* Records for locating displayed items:
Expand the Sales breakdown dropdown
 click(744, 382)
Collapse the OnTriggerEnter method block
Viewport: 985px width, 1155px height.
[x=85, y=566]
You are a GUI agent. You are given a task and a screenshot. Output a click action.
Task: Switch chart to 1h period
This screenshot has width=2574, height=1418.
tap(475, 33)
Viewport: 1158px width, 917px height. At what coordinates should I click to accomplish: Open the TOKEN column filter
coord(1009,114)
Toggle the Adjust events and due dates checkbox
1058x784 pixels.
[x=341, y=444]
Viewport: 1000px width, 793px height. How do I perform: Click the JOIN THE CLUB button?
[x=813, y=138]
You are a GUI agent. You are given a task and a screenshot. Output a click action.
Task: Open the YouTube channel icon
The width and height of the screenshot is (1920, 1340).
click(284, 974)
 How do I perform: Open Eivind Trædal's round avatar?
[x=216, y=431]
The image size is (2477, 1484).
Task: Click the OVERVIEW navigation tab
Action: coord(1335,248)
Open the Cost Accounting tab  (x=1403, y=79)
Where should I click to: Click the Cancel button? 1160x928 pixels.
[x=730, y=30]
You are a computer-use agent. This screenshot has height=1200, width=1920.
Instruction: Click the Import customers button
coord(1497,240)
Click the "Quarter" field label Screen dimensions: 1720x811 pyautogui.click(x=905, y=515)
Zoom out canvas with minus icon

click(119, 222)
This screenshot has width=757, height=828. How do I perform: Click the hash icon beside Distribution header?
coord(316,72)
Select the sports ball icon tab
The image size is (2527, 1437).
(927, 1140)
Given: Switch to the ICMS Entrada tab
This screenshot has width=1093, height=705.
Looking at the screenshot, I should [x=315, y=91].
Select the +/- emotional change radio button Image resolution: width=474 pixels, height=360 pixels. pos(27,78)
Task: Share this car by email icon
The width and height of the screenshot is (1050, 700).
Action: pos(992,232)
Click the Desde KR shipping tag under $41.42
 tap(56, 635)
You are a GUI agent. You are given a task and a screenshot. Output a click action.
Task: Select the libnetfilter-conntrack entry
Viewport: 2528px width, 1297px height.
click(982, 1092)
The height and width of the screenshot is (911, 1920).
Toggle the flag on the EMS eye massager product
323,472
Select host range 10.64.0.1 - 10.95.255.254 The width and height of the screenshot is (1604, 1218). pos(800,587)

* Exercise directions: Pull out each line of the records above that contains the string "perform" and copy those lines unchanged.

* Response:
Viewport: 1000px width, 793px height. How do I perform: Click the JOIN THE CLUB button?
 How do I perform: Open Eivind Trædal's round avatar?
This screenshot has width=757, height=828. How do I perform: Click the hash icon beside Distribution header?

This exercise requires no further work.